Using SSH.NET with strong ciphers

2
votes

We have a project in our company in which we connect to a remote server using the library SSH.NET (2016.1.0). The connection we make is very simple, with the following code:

var sftpClient = new Renci.SshNet.SftpClient(host,port,user,password);

Then we perform operations such us look up for files, downloads and uploads.

Today we received an email from the server guys we connect to telling us that they will discontinue weak ciphers and I'm afraid it's not an area I have experience with.

According with their communication, their new SSH (SFTP) Standard will be:

Protocol Suite Standard Allowed Ciphers:

  • aes256-ctr
  • aes128-ctr

Allowed MACs:

  • hmac-sha-512
  • hmac-sha-256
  • hmac-sha1

Allowed KEX Ciphers:

  • diffie-hellman-group-exchange-sha256
  • diffie-hellman-group14-sha1

I have checked the website for the latest version of SSH.Net and they seem to support these (https://github.com/sshnet/SSH.NET/tree/2020.0.1).

Now, my question is how do I make a correct use of this library with the correct ciphers? I haven't found any example out there on how to specify these settings.

1
.netsshcryptography

1 Answers

1
votes

TL;DR you don't have to do anything to establish a connection as long as there is at least one algorithm in each category (Encryption, MAC, Key Exchange, ...) supported by both client and server.

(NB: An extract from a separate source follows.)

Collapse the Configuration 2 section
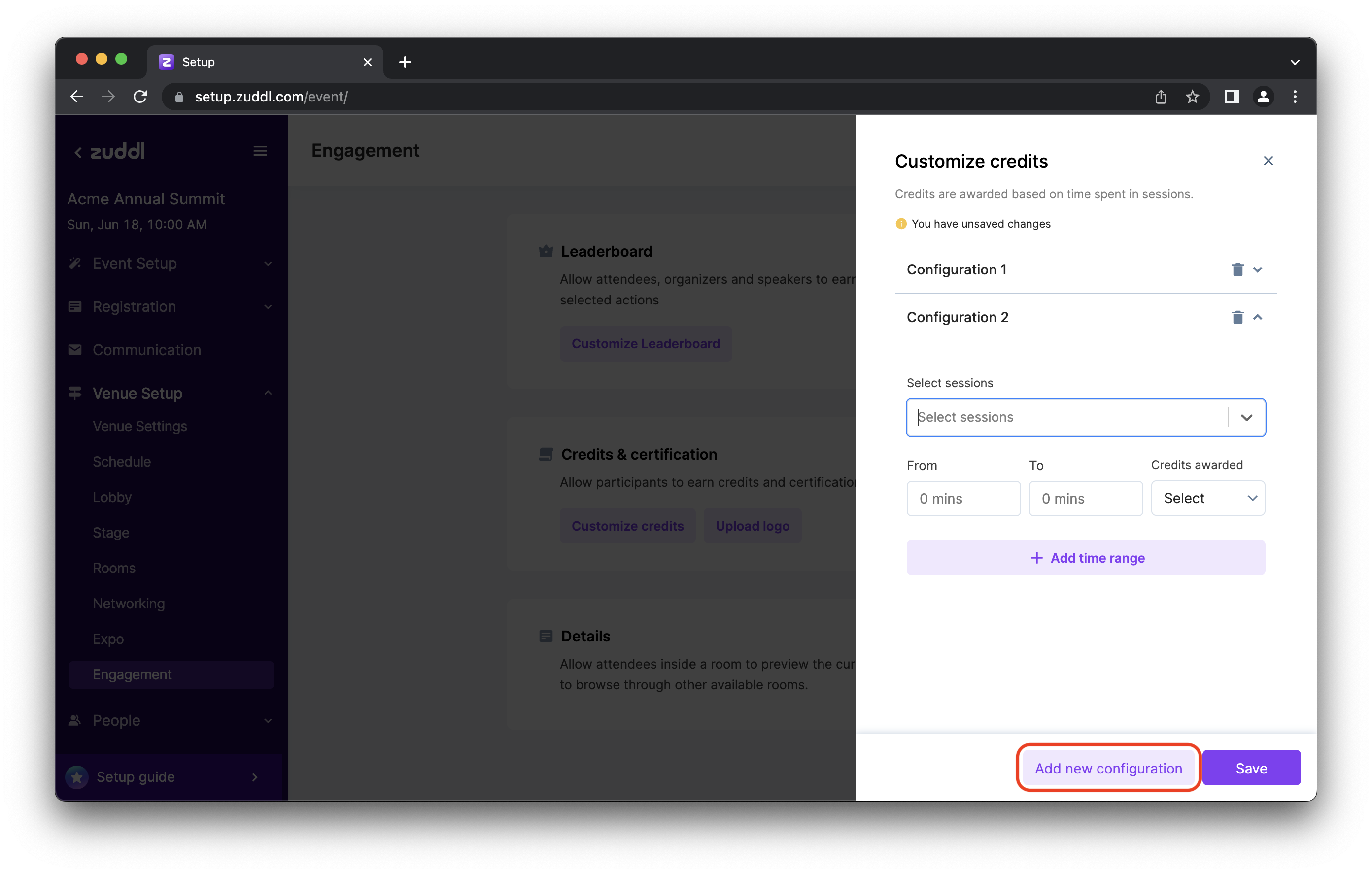This screenshot has width=1372, height=874. coord(1259,317)
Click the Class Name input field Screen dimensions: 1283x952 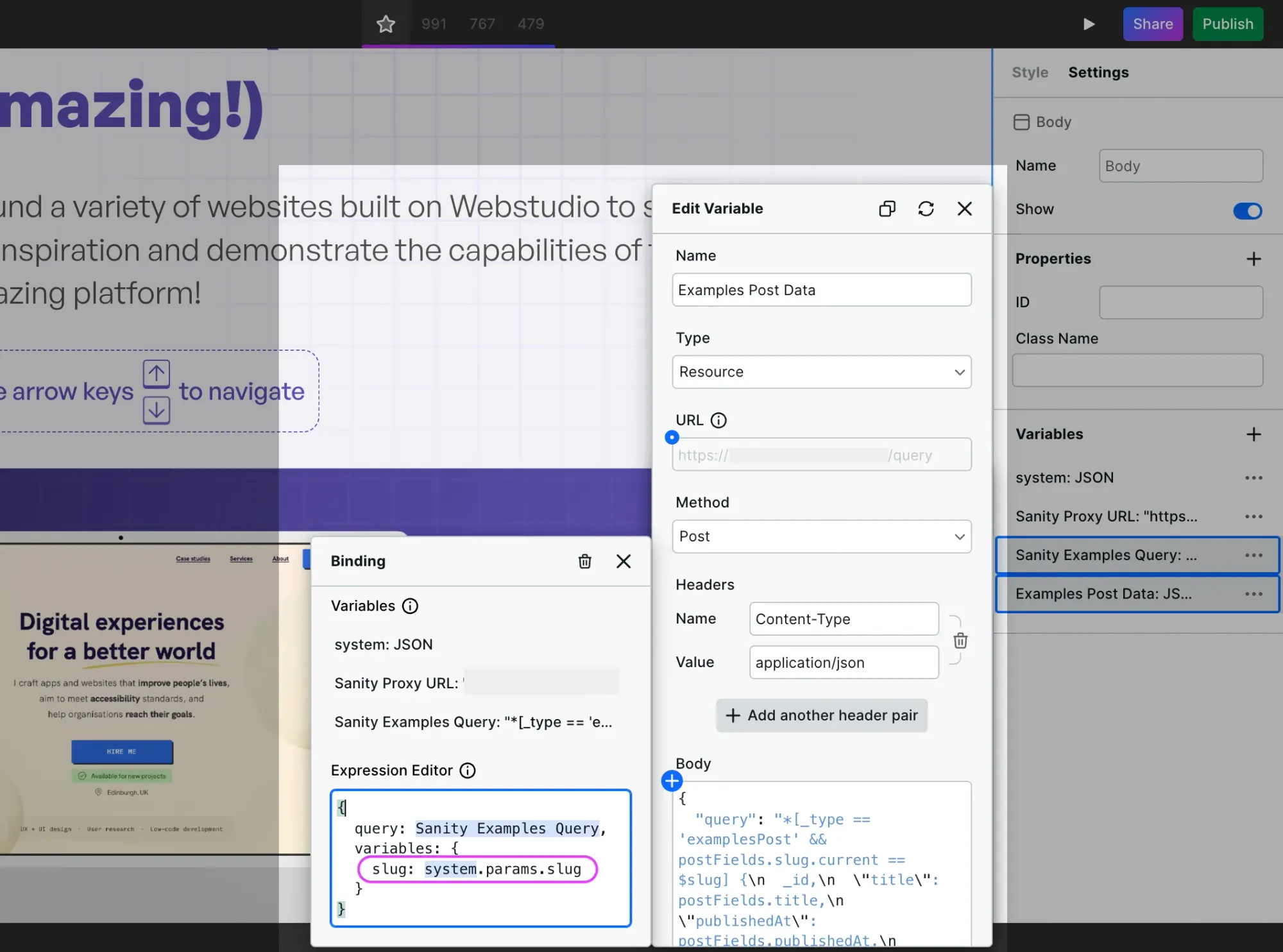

Chapter 7 of RFC4253 describes the key exchange protocol for SSH 2.0:

Key exchange (kex) begins by each side sending name-lists of supported algorithms. Each side has a preferred algorithm in each category, and it is assumed that most implementations, at any given time, will use the same preferred algorithm. Each side MAY guess which algorithm the other side is using, and MAY send an initial key exchange packet according to the algorithm, if appropriate for the preferred method.

And chapter 6.3 has this to say:

The ciphers in each direction MUST run independently of each other. Implementations MUST allow the algorithm for each direction to be independently selected, if multiple algorithms are allowed by local policy. In practice however, it is RECOMMENDED that the same algorithm be used in both directions.

That means that the client and server separately select the algorithms for each category which the other one has to understand. The selected algorithms must be supported by both sides.

During the algorithm negotiation both lists are exchanged. Since the SSH.NET supports the algorithms of your server, those will be selected.

Some algorithms are better than others, but you cannot change the precedence in SSH.NET since the ConnectionInfo class uses Dictionarys to configure supported algorithms. A Dictionary has a non-deteministic ordering, but the SSH protocol selects those algorithms that are higher on the list.

You can change the Dictionary contents yourself before passing the ConnectionInfo to SftpClient though.